= Rage Magazine =

Defunct Canadian urban lifestyle magazine

Rage Magazine was a free urban magazine and the first issue was released in mid-2006. The magazines print-run increased from 10,000 to 80,000 copies, and was found across Canada and the US. Rage was an edgy street magazine with the size format of 9×10", the magazines content was mainly on music and fashion. The magazine had a column by George Jung and collaborator Melissa Auf der Maur. The magazine was free and driven by advertising and campaigns and at from 2006–2008 had the biggest circulation of a free magazine in North America, this because no other free magazines were releasing 80,000 free copies in each country, Canada and the United States. Nathan Munn was Editor-In-Chief.

==History==
Rage Magazine was founded by Max D Heston, Nelson Dias, Kris Branch in 2006 in a loft of Max D Heston's; the magazine took off and went national within a year. New investors and publishers of The Scope tourist magazine, Sebastien Le Montagner and Sylvain Gelinas then bought into the company for $450,000.00. This led to a creative differences between all partners and Max D Heston tried to leave, but with no one to buy his shares he stayed with the company.

In 2008 shares from Nelson Dias, Sebastien Le Montagner and Sylvain Gelinas were bought by Dubai entrepreneur Fadi Ajjaoui, making Max D Heston and Ajjaoui the only shareholders. Later in 2009 the magazine was discontinued due to creative differences between the two remaining partners.

In March 2010 in an interview with Max D Heston with a McGill University student he stated, "It would be a shame to just kill the magazine, we had zero debt and it was going strong though just tough when you don't get on well with your partners. So we decided to drop it and move on. We may release some special editions of Rage one day if me and Fadi can bring ourselves around to talking to each other again." He also stated " I think the print business is done for now, I mean I will always love magazines though I think its time to move on to more fiction and films".

Rage Magazine released over one million free copies from 2006–2008.

In 2009 The Best Of Rage Magazine was released and sold for US$45.00 on the Rage website with a limited run of 30,000 for sale.

2009 Max D Heston left Rage to start Street Carnage Magazine with ex Vice magazine founder Gavin McInnes after he left the company.

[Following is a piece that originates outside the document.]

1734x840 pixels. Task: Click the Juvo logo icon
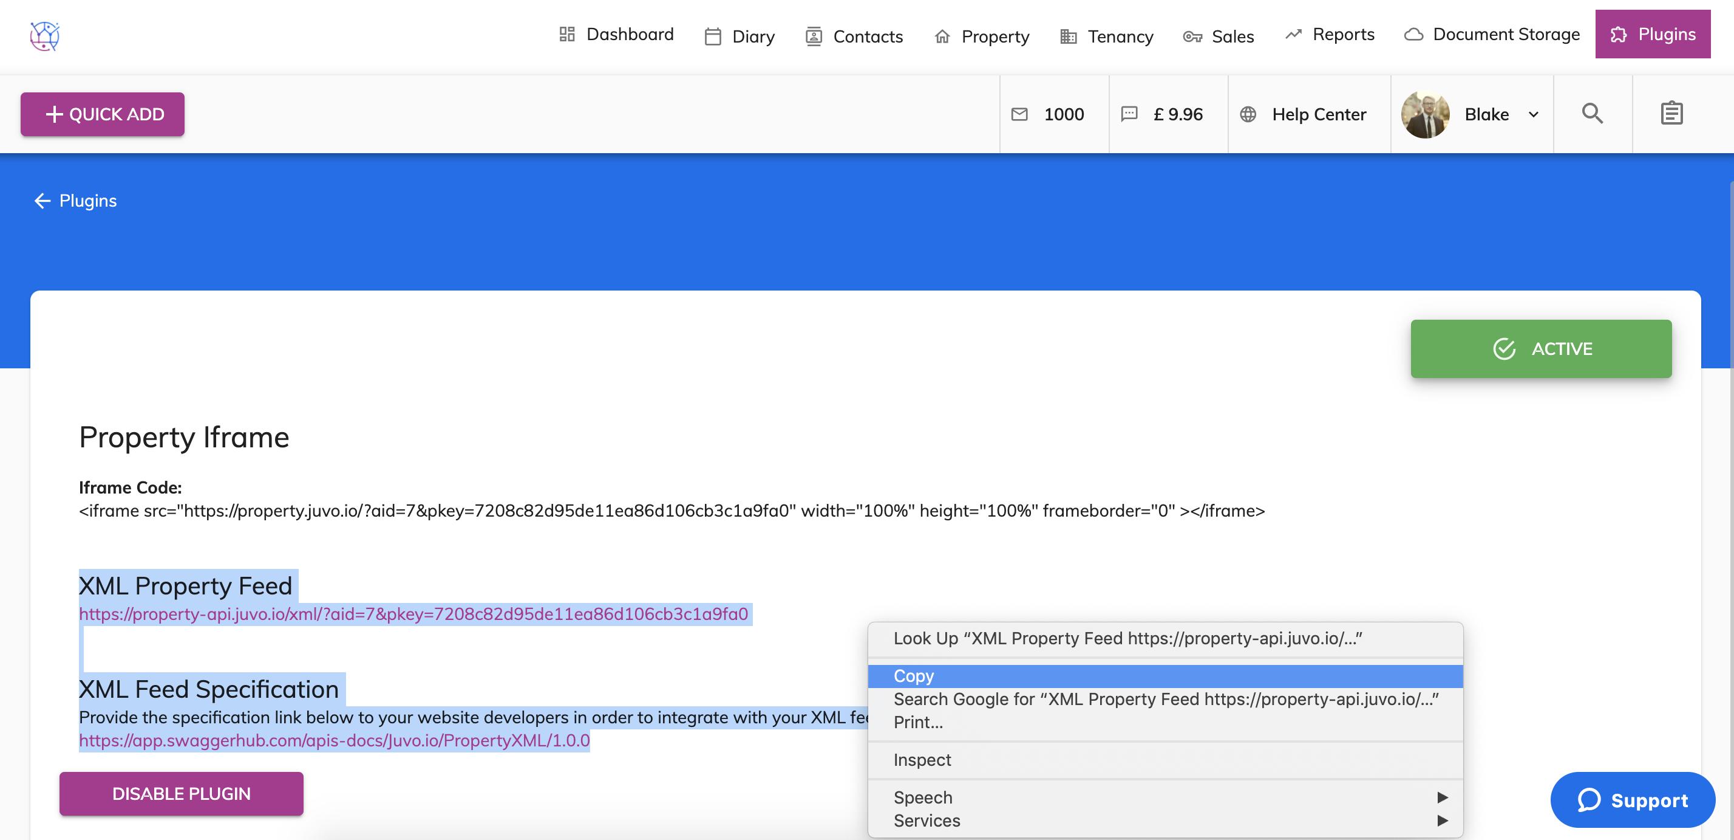44,36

In mid-2011 a smaller pocket book run of Rage Magazine was released for the festivals Osheaga and Coachella. Max D Heston quoted when asked, "You have to whore yourself out now and again, and this is the time to do so".

In 2011 it was announced that Ruckenstein Media would release the magazine changing its name and format slightly to Rage TV, none of the original founders will be part of this new venture.

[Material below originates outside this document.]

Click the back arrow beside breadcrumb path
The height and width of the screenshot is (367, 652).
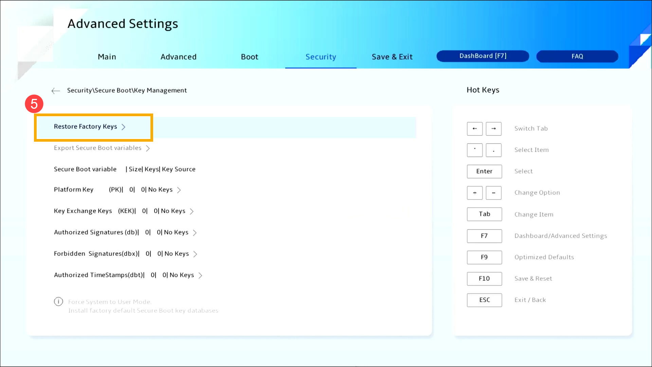[56, 91]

In 2016 Rage was bought back by its original founder.

In 2017 Rage TV was re-launched which focuses on interviews, documentaries and films.

==Notable content==
In 2017 for the relaunch of Rage, founder Max D Heston interviewed Liam Gallagher at Osheaga music festival. The interview touched upon on drugs and the legalization of marijuana in Canada and the United States.

==Reception==
Issue 5 was nominated for Best Cover at the 2007 Grands Prix in Quebec.